Mondeling examen Spreken
  • Presentatie van een stelling: je houdt een betoog over een door jou gekozen onderwerp.
  • Spreekdoel: overtuigen
  • 2F: de presentatie moet tussen de 4-6 minuten duren
  • 3F: de presentatie moet tussen de 6-8 minuten duren
  • Hulpmiddelen: aantekeningen in steekwoorden, PowerPoint
  • Je mag niet voorlezen!

Slide 23 - Slide

Niveaubepaling: 2F en 3F
Je moet laten zien dat jouw spreekvaardigheid minimaal voldoet aan de volgende punten:​

  • ​Samenhang​
  • Afstemming op doel​
  • Afstemming op het publiek​
  • Woordenschat en woordgebruik​
  • Vloeiendheid, verstaanbaarheid en grammaticale beheersing​

Voor de uitleg hiervan en de cijferbepaling: zie het examenboekje (2F of 3F). Dit vind je in Teams onder Bestanden > Examens > Spreken


Slide 24 - Slide

Presentatie van een stelling
  • TIP: kies een onderwerp waar jij een sterke mening over hebt, het liefst iets wat te maken heeft met jouw werk, interesses, dagelijks leven of iets actueels.

  • Formuleer een stelling. Iets waar je voor of tegen bent.
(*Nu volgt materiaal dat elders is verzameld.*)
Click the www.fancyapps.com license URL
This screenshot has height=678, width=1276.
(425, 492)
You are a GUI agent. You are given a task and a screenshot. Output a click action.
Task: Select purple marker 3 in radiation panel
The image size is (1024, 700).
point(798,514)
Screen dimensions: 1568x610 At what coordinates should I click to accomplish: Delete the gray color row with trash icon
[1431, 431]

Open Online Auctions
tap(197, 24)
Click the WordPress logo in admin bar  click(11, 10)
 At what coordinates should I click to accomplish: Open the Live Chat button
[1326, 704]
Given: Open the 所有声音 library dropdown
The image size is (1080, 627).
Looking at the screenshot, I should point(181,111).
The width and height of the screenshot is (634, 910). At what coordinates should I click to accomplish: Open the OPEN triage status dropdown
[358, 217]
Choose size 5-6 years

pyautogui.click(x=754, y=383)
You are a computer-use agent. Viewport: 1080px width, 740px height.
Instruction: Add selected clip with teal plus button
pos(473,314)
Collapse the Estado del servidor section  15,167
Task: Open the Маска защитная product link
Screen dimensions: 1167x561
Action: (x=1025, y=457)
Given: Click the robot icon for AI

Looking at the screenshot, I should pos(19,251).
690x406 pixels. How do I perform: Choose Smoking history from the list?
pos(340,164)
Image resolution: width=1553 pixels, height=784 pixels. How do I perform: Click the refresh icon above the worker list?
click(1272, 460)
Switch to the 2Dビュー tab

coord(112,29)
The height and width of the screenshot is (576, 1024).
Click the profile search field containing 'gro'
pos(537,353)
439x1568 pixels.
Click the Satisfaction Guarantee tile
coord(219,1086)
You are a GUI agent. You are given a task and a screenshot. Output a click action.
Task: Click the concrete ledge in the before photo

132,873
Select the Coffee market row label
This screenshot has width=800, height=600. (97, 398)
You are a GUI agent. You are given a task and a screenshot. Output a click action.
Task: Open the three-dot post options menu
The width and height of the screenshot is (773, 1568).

  • Bedenk zelf of je voor of tegen de stelling bent. De stelling moet controversieel zijn: er moet discussie over mogelijk zijn.

Voorbeelden:
  • 'Beginnende zorgverleners moeten meer begeleiding krijgen'
  • 'Er moet minstens 2 miljard beschikbaar worden gemaakt voor de ouderenzorg'
  • 'Alle doping in de sport moet legaal worden'

Slide 25 - Slide

Inleiding
Een goede inleiding van een betoog bestaat uit twee delen:
  • In het eerste deel wordt de aandacht van de luisteraar/lezer getrokken: door bijvoorbeeld een eigen voorbeeld, een actualiteit, een anekdote, een casus, filmpje of een afbeelding.​

  • In het tweede deel wordt het onderwerp duidelijk en wordt de stelling benoemd. Waarom heb je deze stelling gekozen?

Voorbeeld:
“Er is vandaag een Amsterdammer vermoord.” Dit was de inleiding van Job Cohen toen hij een speech gaf op de dag dat Theo van Gogh was vermoord. Iedereen op de Dam werd stil."

Slide 26 - Slide

Kern
  • Leg uit waarom je de stelling hebt gekozen.​
  • Formuleer jouw standpunt (= mening) ten opzichte van de stelling.​
  • Geef minimaal twee argumenten (= redenen) waarom je dit vindt: kom met feiten, zoek op internet naar recente onderzoeken die jouw mening ondersteunen, zorg ervoor dat je argumenten kracht hebben.
  • Geef één voorbeeld uit je eigen omgeving om je mening te ondersteunen.

EXTRA VOOR 3F:
  • Noem minimaal twee argumenten die tegenstanders van jouw standpunt gebruiken en onderbouw waarom je het niet eens bent met deze argumenten.​
  • Geef een advies, verwachting of voorspelling voor de toekomst die te maken heeft met je stelling.​



Voorbeeld eigen omgeving: Als je je betoog houdt over de coronamaatregelen, zou je kunnen denken aan de situatie rondom je cliënten  eenzaamheid, geen bezoek mogen ontvangen, achteruitgaan van de gezondheid enzovoort. 







Slide 27 - Slide

3F: Slot
  • In het slot vat je je presentatie kort samen. Je komt nog even terug op wat je allemaal hebt besproken.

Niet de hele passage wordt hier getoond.